• _Passage to read_:
— Start —

# so where are the spanish?



## flex (Feb 26, 2013)

Aug, Sept, Oct are supposed to be the hot months for them. 

i keep hearing 'anyday now' 

well has anyone been fishing for them yet at the bridges? i remember last year by now they were thick at Sykes


----------



## FromNolaToPcola (Jun 8, 2012)

*Spanish*

I have been finding lots and lots of Spanish in the bay.... But not in places that are highly fished ...it seems as if they were told to stay away from the usual spots they are caught. But I have limited on Spanish accidentally a handful of times in my boat trout fishing the bay.


----------



## flex (Feb 26, 2013)

i'm guessing the bait is still out in the bay and not moving into the bridges.. could be because of the weather.. once the bait moves near the bridges the spanish will follow of course


----------



## team landlockd (Mar 6, 2013)

Went out to Sykes on sunday, and the juvenile Spanish were everywheres. Couldn't keep LY on the hook...was hookin up as soon as the bait would hit the water. Id throw a handful of dead one's out every once ina while, which I'm sure I'll find out is illegal in some way. Lol. but they reminded me of piranha that were starved for months. Only managed 2 keepers though


----------



## lowprofile (Jan 6, 2013)

Pickens pier gets flooded with spanish and bobo.


----------



## jaster (Oct 7, 2007)

Saw a couple legal ones caught at sikes Mon mid day. One was 20" +++


----------



## flex (Feb 26, 2013)

sounds like they have arrived then. time to rock and roll. will be out this weekend


----------



## Emerald Ghost (Mar 11, 2008)

They were thick on the east side of the Pass around midday on Monday.
Unfortunately, they were all small.


----------



## flex (Feb 26, 2013)

i would rather slay 12-15" spanish then hook up with 20"+ ones that are gonna tear up my rig and bite through my mono and be a pain to land on my light tackle. give me 3 or 4 12 inchers and that to me is 2 meals for me and my girl


----------



## Kenn (Dec 24, 2012)

*is there s a size limit on Spanish*

is there s a size limit on Spanish


----------



## Bayfisher (Jun 7, 2013)

Kenn said:


> is there s a size limit on Spanish


12"


----------



## flex (Feb 26, 2013)

bag limit is 15. it should be dropped to 5 though... they are a blast to catch and wish there were more of them. and they taste delicious too. i know a lot of people don't like them which is fine, throw them back and leave them to me then


----------



## SaltFish (May 29, 2013)

— End —

• _Data provided_:
— Start —

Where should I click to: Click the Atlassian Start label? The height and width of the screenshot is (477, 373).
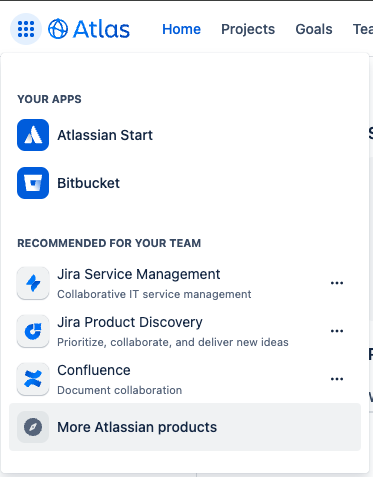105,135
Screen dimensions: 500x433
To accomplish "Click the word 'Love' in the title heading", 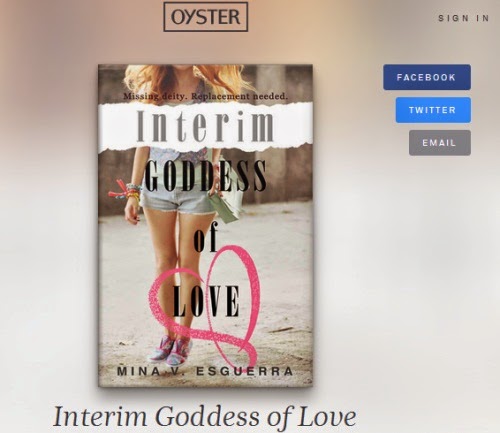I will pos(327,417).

— End —

• _What is asked_: Explain in one to three sentences why flex, in the fishing thread, would rather catch 12- to 15-inch Spanish than ones over 20 inches. The data has nothing to do with the fishing thread.

• _Full response_: Spanish over 20 inches would tear up flex's rig, bite through the mono, and be hard to land on light tackle. Three or four 12-inch fish are enough to make two meals.